The scope of homosexuality has never been scientifically established. The catholic priests, no doubt, had homosexual proclivities prior to entering seminary; but this assertion has neither been proven nor disproved. The cause of homosexuality has never been established so that a correlation between the priests and other lgbt members cannot be discounted.
Persons who engaged exclusively in homosexual behavior arbitrarily chose to call themselves gay. The lgbt subculture defines itself and everyone else. Cynthia Nixon is on the record saying she chose to be gay. Lgbt forced her to recant and say that she was born bisexual. By what authority can they make that assessment?

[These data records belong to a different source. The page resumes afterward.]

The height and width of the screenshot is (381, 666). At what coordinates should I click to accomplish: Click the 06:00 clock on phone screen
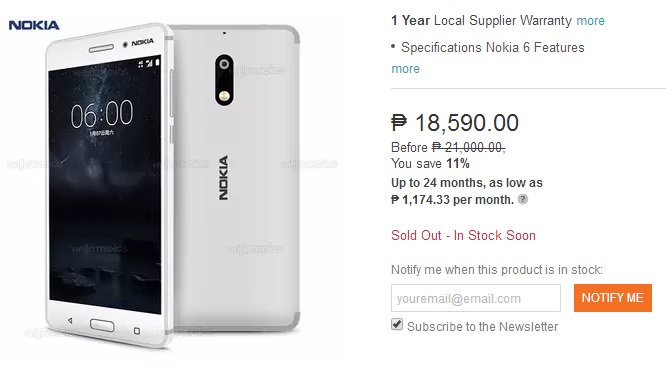point(102,114)
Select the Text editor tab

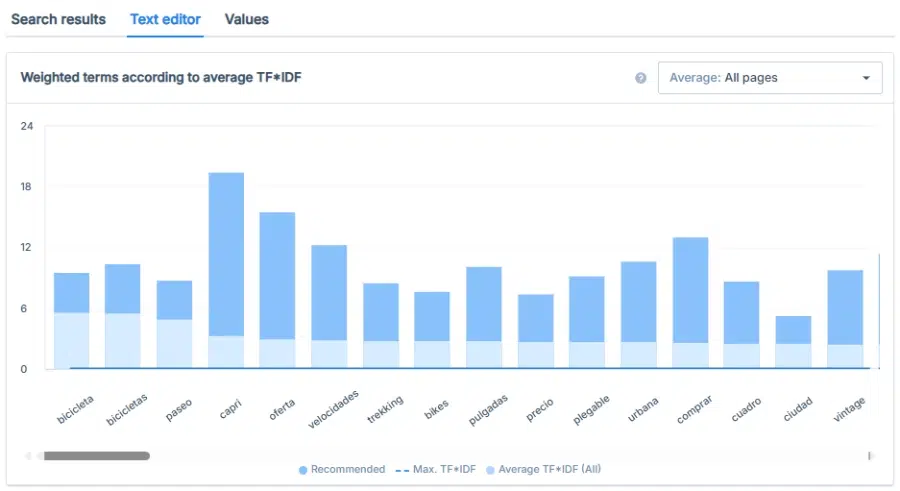pyautogui.click(x=165, y=19)
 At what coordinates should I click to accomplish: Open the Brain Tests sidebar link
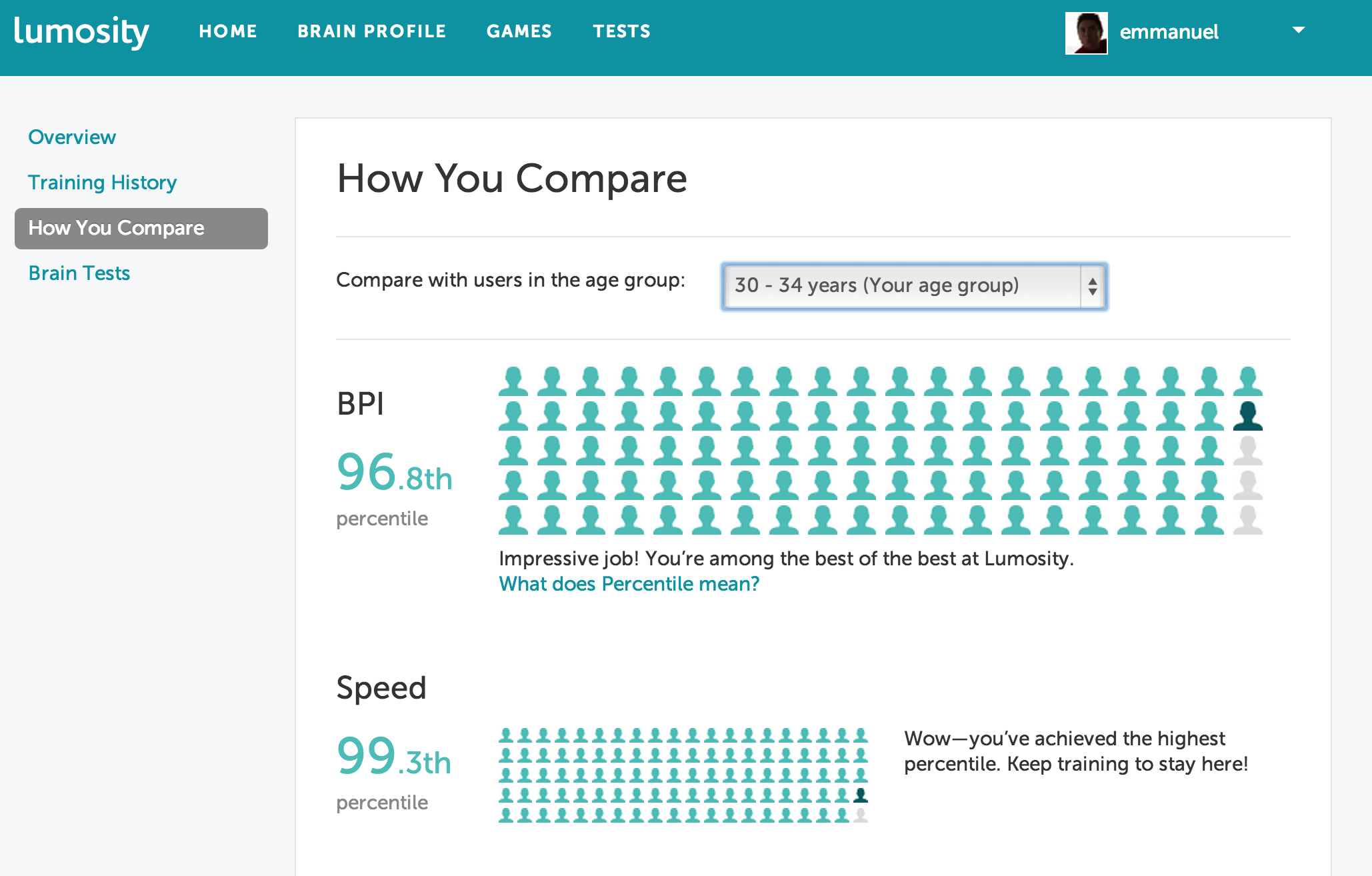79,273
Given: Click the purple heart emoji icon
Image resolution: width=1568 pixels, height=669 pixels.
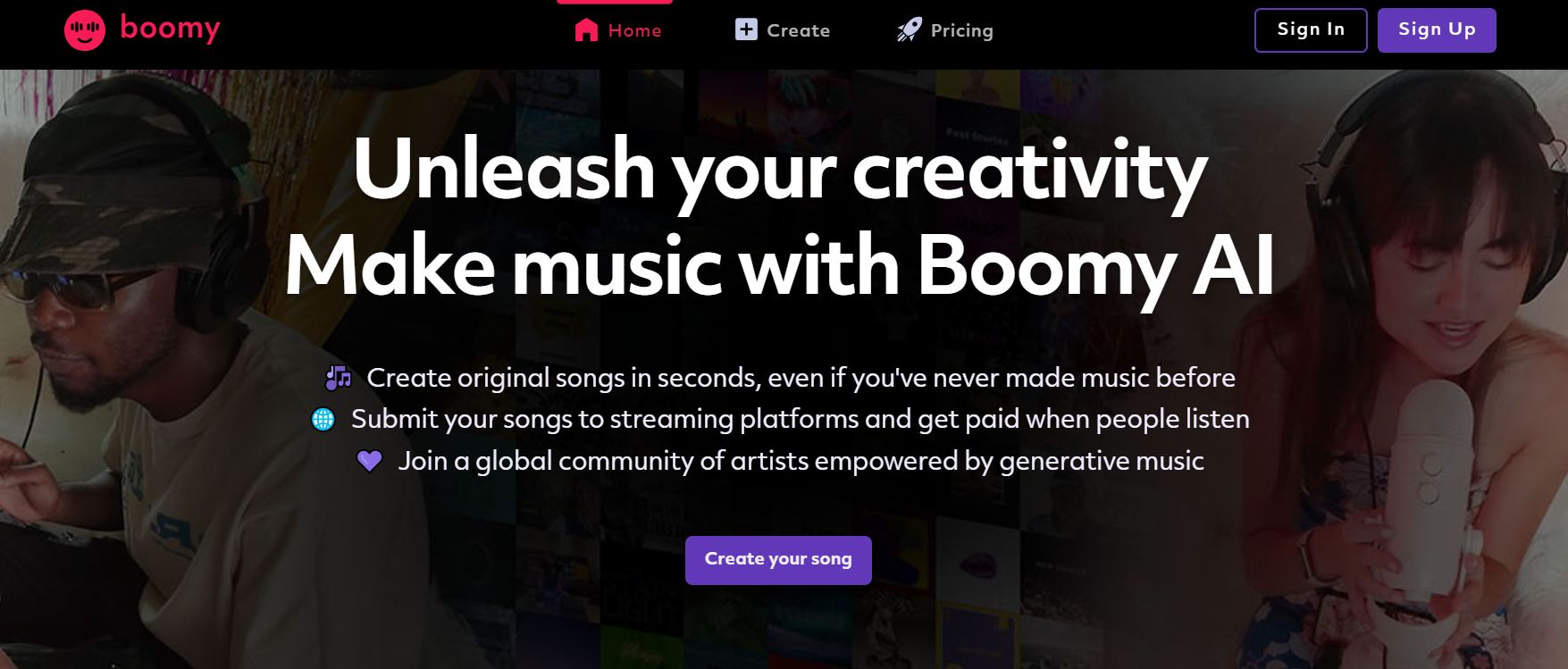Looking at the screenshot, I should pos(370,461).
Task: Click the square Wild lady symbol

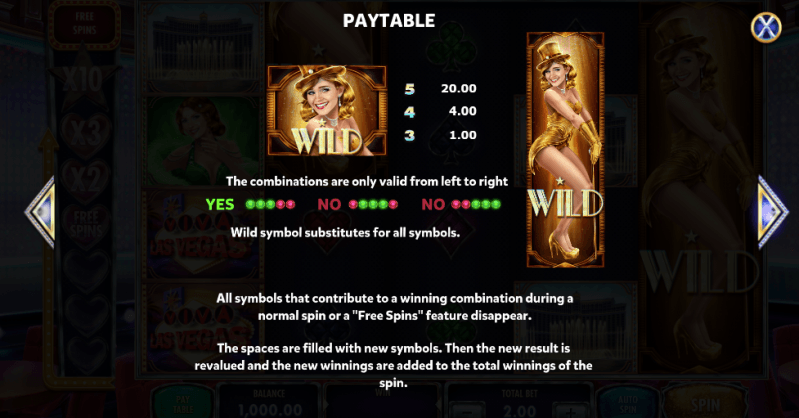Action: [x=327, y=111]
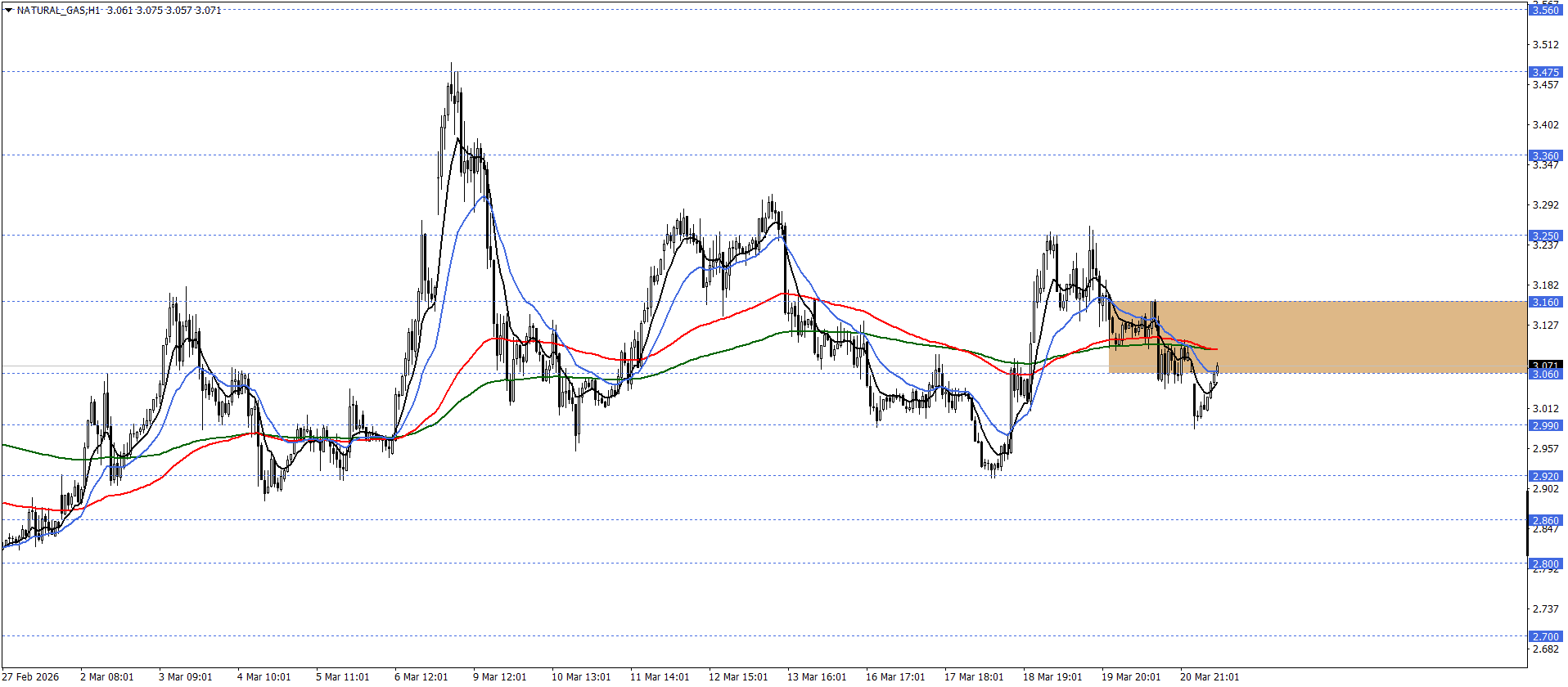
Task: Select the 3.560 price level label
Action: [x=1545, y=10]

The fact is people engage in homosexual behavior either by choice or compulsion. Any preclusion from normal sexual interaction with members of the opposite gender is imposed by their own minds. Lawrence v. Texas provides that people in this country have the legal right to choose to engage in such behavior. The law also provides for treatment for those who are compelled to engage in the behavior but would rather not. The law does not oblige society to sanction or embrace the behavior as normal. Same gender sodomy is not normal human behavior.
A homosexual lifestyle is antithetical to the mores and traditions of the American culture. It is in diametric opposition to the tenets of marriage.
So then the question is would a fifty year old district court Judge Ginsburg have suggested destroying American democracy by violating the tenth amendment to the Constitution, as Vaughn Walker did in California (granted, Walker’s motivation was self serving and speaks more to where his loyalties lie); and as a seventy nine year old Supreme Court Associate Justice Ruth Bader Ginsburg proposes to do? In other words, “how old is too old?”.
The court has a fondness for considering questions in the context of modern advancements. Perhaps it is time to consider life tenure in the context of today’s lifespan expectancy.